Fresh fruit prices expected to rise prior to Christmas
Nature has not been kind to farmers around Australia this festive season. There have been multiple reports of affected harvesting process and times in different regions in Australia.
Strong and cold winds in Tasmania have pushed back the berry harvest season by about two weeks, as reported by ABC.
Hillwood Berries, which is a farm located in the northern side of Tasmania that produces about 40 hectares of fruits, has been affected by the weather conditions.
On the other side of the country, farmers in Riverland, South Australia, are facing concerns regarding a fruit fly outbreak after the region was struck by a hail storm on November 4.
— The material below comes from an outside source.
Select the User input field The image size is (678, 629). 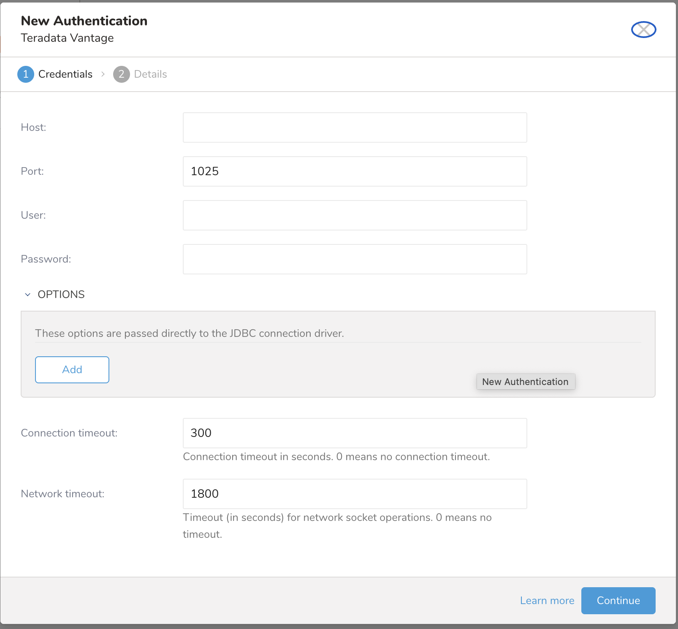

According to an ABC report, a SA farmer has estimated about $60,000 worth of fruit has been rendered ‘unusable’ due to hail damage. Therefore, the the danger associated with a fruit fly is worsened due to the increased amount of hail-damaged fruit.
Farmers are worried that history would repeat itself after last year’s fruit fly outbreak in the town of Loxton. The SA Government lost about $1.7 million due to the outbreak, which led to the implementation of a zero-tolerance regulatory approach that aims to protect the agriculture and horticulture of Riverland.
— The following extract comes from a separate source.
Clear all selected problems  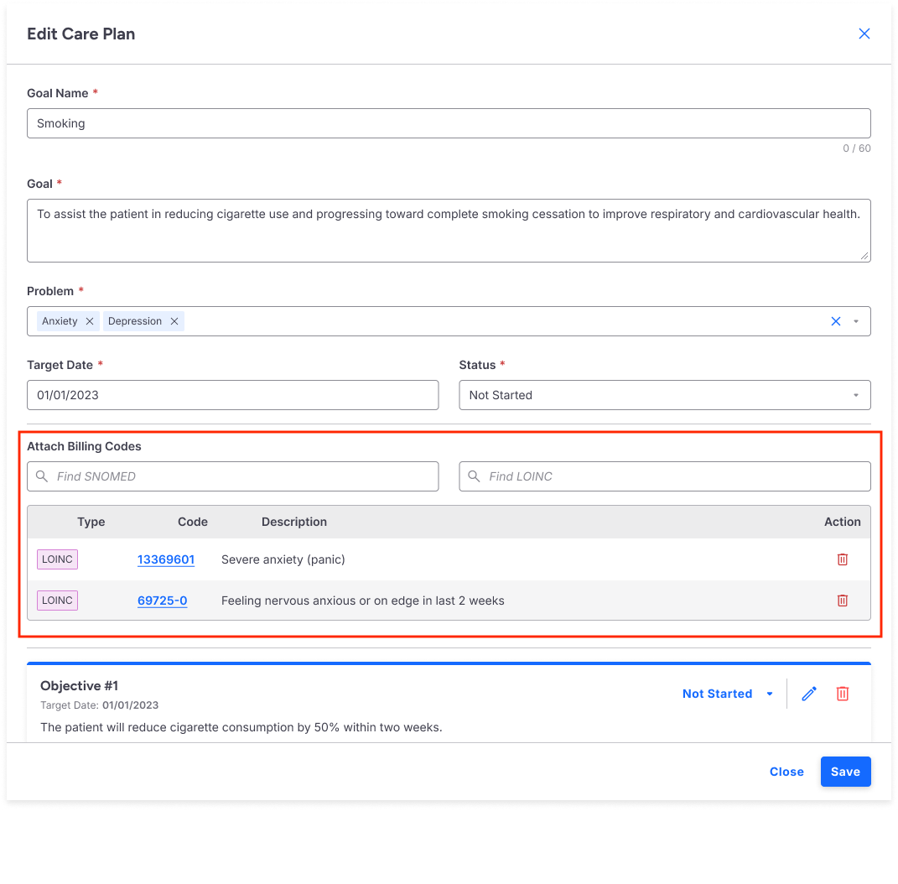pos(835,321)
Meanwhile in Sydney, fresh produce consisting of Tomatoes, strawberries and seafood is expected to spoil in warehouses as the means to transport these goods have been halted due to highway closures caused by fires.
78,000 hectares of farmland and forest are estimated to have been burned north of Batemans Bay on the NSW South Coast (ABC). These factors have negative impacts on both production numbers and delivery times.